The LOSO method of evaluation shows a decrease in accuracy compared with the 10-fold cross validation. While both have been used in previous research, the differences show the challenging nature of finding the correct way to determine a method’s success. Further, the lower performance seen overall with LOSO can be attributed to the fairer nature of testing on a subject completed omitted from the training stage.

The frame rate is certainly important, with drops seen as this is decreased. However, obtaining equipment and data storage for 200 FPS recording can be difficult. A good trade-off could reduce the frame rate, but keep the best performing resolution and feature.

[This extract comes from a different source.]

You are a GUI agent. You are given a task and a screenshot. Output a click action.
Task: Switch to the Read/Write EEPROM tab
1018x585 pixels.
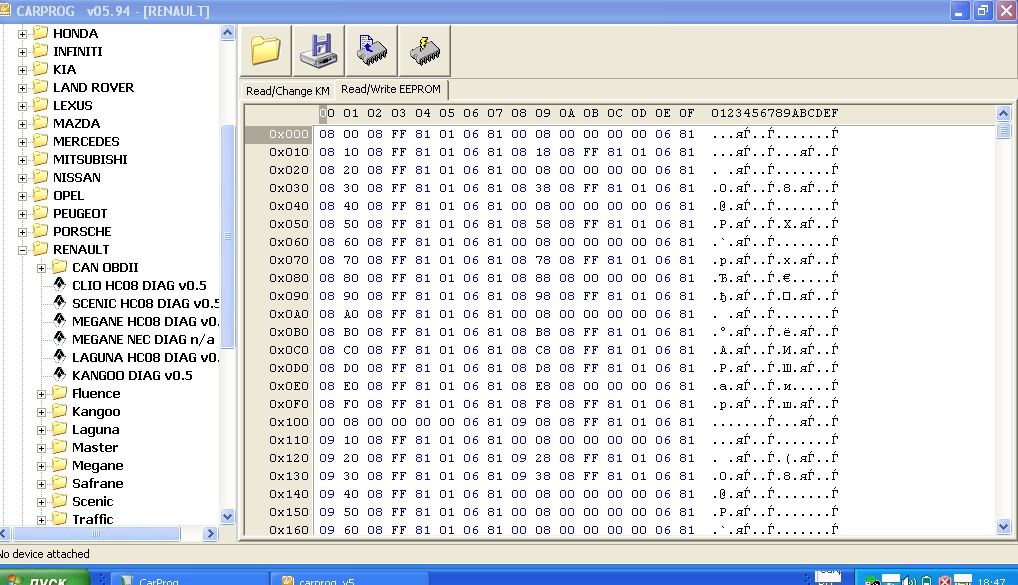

LBP-TOP and 3DHOG are relatively simple feature types, with HOOF being somewhat more informative based on temporal data. As micro-expression movements can look unique, even though the same muscle are used, simple features tend to pick out the obvious changes and struggle to model how a real micro-expression differs from noise.

5 Conclusion

Research on automated facial micro-expression recognition using machine learning has witnessed good progress in recent years. A number of promising methods based on texture features, gradient features and optical flow features have been proposed. Many datasets were generated but lack of standardisation is indeed a great challenge. Therefore, this paper focused on comparing and discussing the effect of different frame rate and resolution.

Three of the most famous feature descriptors have been used to represent micro-expression. These features have variation in their nature, which is very suitable to test the effect of frame rate and resolution based on these features. LBP-TOP used as an examples of texture-based features, 3DHOG to represent gradient-based features and HOOF to represent optical flow-based features. For LBP-TOP we found it was perform better in high-resolution and high frame rate, unlike 3DHOG which perform better in low specification, high frame rate improved recognition rate when HOOF features used but increasing resolution does not give a significant improvement. Based on the results obtained, we found that the results of micro-expressions recognition with different settings for datasets being influenced by different features used, where the different features act in a different way through various settings. Analysis on 10 folds of 10-fold cross validation have been done, the distribution of classes through 10 folds are well distributed with low standard deviation, this implies that the sampling variations are minimal as shown in the Appendix. Based on this analysis, the results variation were caused by the spatial and temporal changes.

The accuracy of many state-of-the-art methods is still too low to be deployed effectively in a real-world environment. We provide important insights for researchers in this field to consider the settings when conducting new experiment in the future. The progress in research of micro-expressions recognition can aid in the paradigm shift in affect computing for real-world applications in psychology, health study and security control. Future work will be investigating into SAMM dataset, where the authors [7] recently introduced emotional classes and objective classes. This dataset has been used in micro-expressions grand challenge [28].